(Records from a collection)
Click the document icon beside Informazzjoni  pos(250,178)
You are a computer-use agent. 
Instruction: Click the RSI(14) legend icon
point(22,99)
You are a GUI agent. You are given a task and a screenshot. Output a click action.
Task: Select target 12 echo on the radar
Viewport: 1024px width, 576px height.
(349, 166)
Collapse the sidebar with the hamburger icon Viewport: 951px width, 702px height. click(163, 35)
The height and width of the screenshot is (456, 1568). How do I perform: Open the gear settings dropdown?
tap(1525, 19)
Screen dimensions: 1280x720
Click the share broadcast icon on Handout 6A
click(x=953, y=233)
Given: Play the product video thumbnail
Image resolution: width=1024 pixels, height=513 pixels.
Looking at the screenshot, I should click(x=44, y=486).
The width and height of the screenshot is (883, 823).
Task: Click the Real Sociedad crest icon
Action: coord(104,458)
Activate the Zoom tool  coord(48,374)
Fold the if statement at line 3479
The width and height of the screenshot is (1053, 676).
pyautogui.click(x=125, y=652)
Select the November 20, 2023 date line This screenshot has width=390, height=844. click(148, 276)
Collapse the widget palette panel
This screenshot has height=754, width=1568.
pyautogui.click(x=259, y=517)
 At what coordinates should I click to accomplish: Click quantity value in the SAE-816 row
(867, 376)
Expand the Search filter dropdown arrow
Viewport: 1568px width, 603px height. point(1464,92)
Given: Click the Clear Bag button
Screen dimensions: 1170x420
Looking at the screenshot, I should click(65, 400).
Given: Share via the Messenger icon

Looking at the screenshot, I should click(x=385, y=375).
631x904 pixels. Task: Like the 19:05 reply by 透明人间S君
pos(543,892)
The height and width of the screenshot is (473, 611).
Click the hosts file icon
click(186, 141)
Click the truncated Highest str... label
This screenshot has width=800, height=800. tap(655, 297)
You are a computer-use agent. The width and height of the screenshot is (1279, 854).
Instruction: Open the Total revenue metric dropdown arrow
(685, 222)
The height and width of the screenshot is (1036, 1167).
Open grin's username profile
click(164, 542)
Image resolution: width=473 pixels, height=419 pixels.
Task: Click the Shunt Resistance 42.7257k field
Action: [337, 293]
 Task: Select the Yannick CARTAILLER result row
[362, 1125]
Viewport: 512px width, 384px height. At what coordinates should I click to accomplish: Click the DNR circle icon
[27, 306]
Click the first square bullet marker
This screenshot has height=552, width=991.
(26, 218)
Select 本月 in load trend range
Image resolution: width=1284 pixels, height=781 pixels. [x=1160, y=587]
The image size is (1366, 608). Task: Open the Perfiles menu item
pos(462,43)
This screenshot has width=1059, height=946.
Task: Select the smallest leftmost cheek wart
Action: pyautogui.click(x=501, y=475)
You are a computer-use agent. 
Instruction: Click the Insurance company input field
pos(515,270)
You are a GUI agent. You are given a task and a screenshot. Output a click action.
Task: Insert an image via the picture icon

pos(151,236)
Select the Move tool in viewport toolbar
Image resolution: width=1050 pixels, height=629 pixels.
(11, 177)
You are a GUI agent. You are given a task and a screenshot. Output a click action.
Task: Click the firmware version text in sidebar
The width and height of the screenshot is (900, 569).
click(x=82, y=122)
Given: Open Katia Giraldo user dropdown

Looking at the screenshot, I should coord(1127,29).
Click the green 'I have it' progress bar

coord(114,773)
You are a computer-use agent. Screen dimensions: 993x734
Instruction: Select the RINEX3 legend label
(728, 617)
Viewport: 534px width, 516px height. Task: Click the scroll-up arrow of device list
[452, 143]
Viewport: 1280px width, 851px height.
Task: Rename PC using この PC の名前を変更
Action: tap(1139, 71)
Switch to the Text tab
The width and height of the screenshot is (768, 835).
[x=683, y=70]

* _INSTRUCTIONS TO FOLLOW_:
Every entry is to be copied exactly, with none omitted.

* _WRITTEN SOLUTION_:
Click the document icon beside Informazzjoni  pos(250,178)
You are a computer-use agent. 
Instruction: Click the RSI(14) legend icon
point(22,99)
You are a GUI agent. You are given a task and a screenshot. Output a click action.
Task: Select target 12 echo on the radar
Viewport: 1024px width, 576px height.
(349, 166)
Collapse the sidebar with the hamburger icon Viewport: 951px width, 702px height. click(163, 35)
The height and width of the screenshot is (456, 1568). How do I perform: Open the gear settings dropdown?
tap(1525, 19)
Screen dimensions: 1280x720
Click the share broadcast icon on Handout 6A
click(x=953, y=233)
Given: Play the product video thumbnail
Image resolution: width=1024 pixels, height=513 pixels.
Looking at the screenshot, I should click(x=44, y=486).
The width and height of the screenshot is (883, 823).
Task: Click the Real Sociedad crest icon
Action: coord(104,458)
Activate the Zoom tool  coord(48,374)
Fold the if statement at line 3479
The width and height of the screenshot is (1053, 676).
pyautogui.click(x=125, y=652)
Select the November 20, 2023 date line This screenshot has width=390, height=844. click(148, 276)
Collapse the widget palette panel
This screenshot has height=754, width=1568.
pyautogui.click(x=259, y=517)
 At what coordinates should I click to accomplish: Click quantity value in the SAE-816 row
(867, 376)
Expand the Search filter dropdown arrow
Viewport: 1568px width, 603px height. point(1464,92)
Given: Click the Clear Bag button
Screen dimensions: 1170x420
Looking at the screenshot, I should click(65, 400).
Given: Share via the Messenger icon

Looking at the screenshot, I should click(x=385, y=375).
631x904 pixels. Task: Like the 19:05 reply by 透明人间S君
pos(543,892)
The height and width of the screenshot is (473, 611).
Click the hosts file icon
click(186, 141)
Click the truncated Highest str... label
This screenshot has width=800, height=800. tap(655, 297)
You are a computer-use agent. The width and height of the screenshot is (1279, 854).
Instruction: Open the Total revenue metric dropdown arrow
(685, 222)
The height and width of the screenshot is (1036, 1167).
Open grin's username profile
click(164, 542)
Image resolution: width=473 pixels, height=419 pixels.
Task: Click the Shunt Resistance 42.7257k field
Action: [337, 293]
 Task: Select the Yannick CARTAILLER result row
[362, 1125]
Viewport: 512px width, 384px height. At what coordinates should I click to accomplish: Click the DNR circle icon
[27, 306]
Click the first square bullet marker
This screenshot has height=552, width=991.
(26, 218)
Select 本月 in load trend range
Image resolution: width=1284 pixels, height=781 pixels. [x=1160, y=587]
The image size is (1366, 608). Task: Open the Perfiles menu item
pos(462,43)
This screenshot has width=1059, height=946.
Task: Select the smallest leftmost cheek wart
Action: pyautogui.click(x=501, y=475)
You are a computer-use agent. 
Instruction: Click the Insurance company input field
pos(515,270)
You are a GUI agent. You are given a task and a screenshot. Output a click action.
Task: Insert an image via the picture icon

pos(151,236)
Select the Move tool in viewport toolbar
Image resolution: width=1050 pixels, height=629 pixels.
(11, 177)
You are a GUI agent. You are given a task and a screenshot. Output a click action.
Task: Click the firmware version text in sidebar
The width and height of the screenshot is (900, 569).
click(x=82, y=122)
Given: Open Katia Giraldo user dropdown

Looking at the screenshot, I should coord(1127,29).
Click the green 'I have it' progress bar

coord(114,773)
You are a computer-use agent. Screen dimensions: 993x734
Instruction: Select the RINEX3 legend label
(728, 617)
Viewport: 534px width, 516px height. Task: Click the scroll-up arrow of device list
[452, 143]
Viewport: 1280px width, 851px height.
Task: Rename PC using この PC の名前を変更
Action: tap(1139, 71)
Switch to the Text tab
The width and height of the screenshot is (768, 835).
[x=683, y=70]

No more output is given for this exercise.